I thought I'd take a look at each of the five boroughs to review the market ordeal we went through before the third-quarter numbers come in and we hit the fall market. I presented sales and price trends for all five boroughs by year over year quarterly percent change:

1) Number of Sales: With the exception of the crazy Manhattan sales spike in '06-'07 caused by an onslaught of new development closings (which accounted for more than 50% of all sales), the pace of sales activity declined after peaking in 2004, and went negative until early 2009. In lockstep, all five boroughs showed a spike in sales at the end of 2009. I find it interesting that there were record Wall Street bonuses paid out during much of this period as the rate of sales cooled.
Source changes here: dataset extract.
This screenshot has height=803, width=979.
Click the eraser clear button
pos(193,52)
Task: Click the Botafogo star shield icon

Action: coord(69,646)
2) Median Sales Price: The percent change in prices peaked in '04/'05, a year after the peak in the percent change in sales. The rate of price appreciation for the next 3-4 years started going negative in mid-2007 with the exception of Manhattan. Closings at 15 Central Park West and The Plaza almost single-handedly skewed the Manhattan median sales price for 18 months from late 2007 through 2008. In fact, without those two buildings in the mix, price trends were similar to Brooklyn. It's amazing how Queens/Bronx went in quite the opposite direction while Manhattan was experiencing its new development frenzy.

All five boroughs got back in sync in the first half of 2009, post-Lehman tipping point, but with Queens lagging the other boroughs through the first half of 2010.

Despite a few outliers caused by the new development market in Manhattan, I think many buyers, sellers and agents active in the Manhattan market still mistakenly see themselves as insulated from the rest of New York City.

Scratch that thought right now.
· NYC Residential Y-O-Y % Change in Quarterly Number of Sales [Miller Samuel]
· NYC Residential Y-O-Y % Change in Quarterly Median Sales Price [Miller Samuel]
· Three Cents Worth archive [Curbed]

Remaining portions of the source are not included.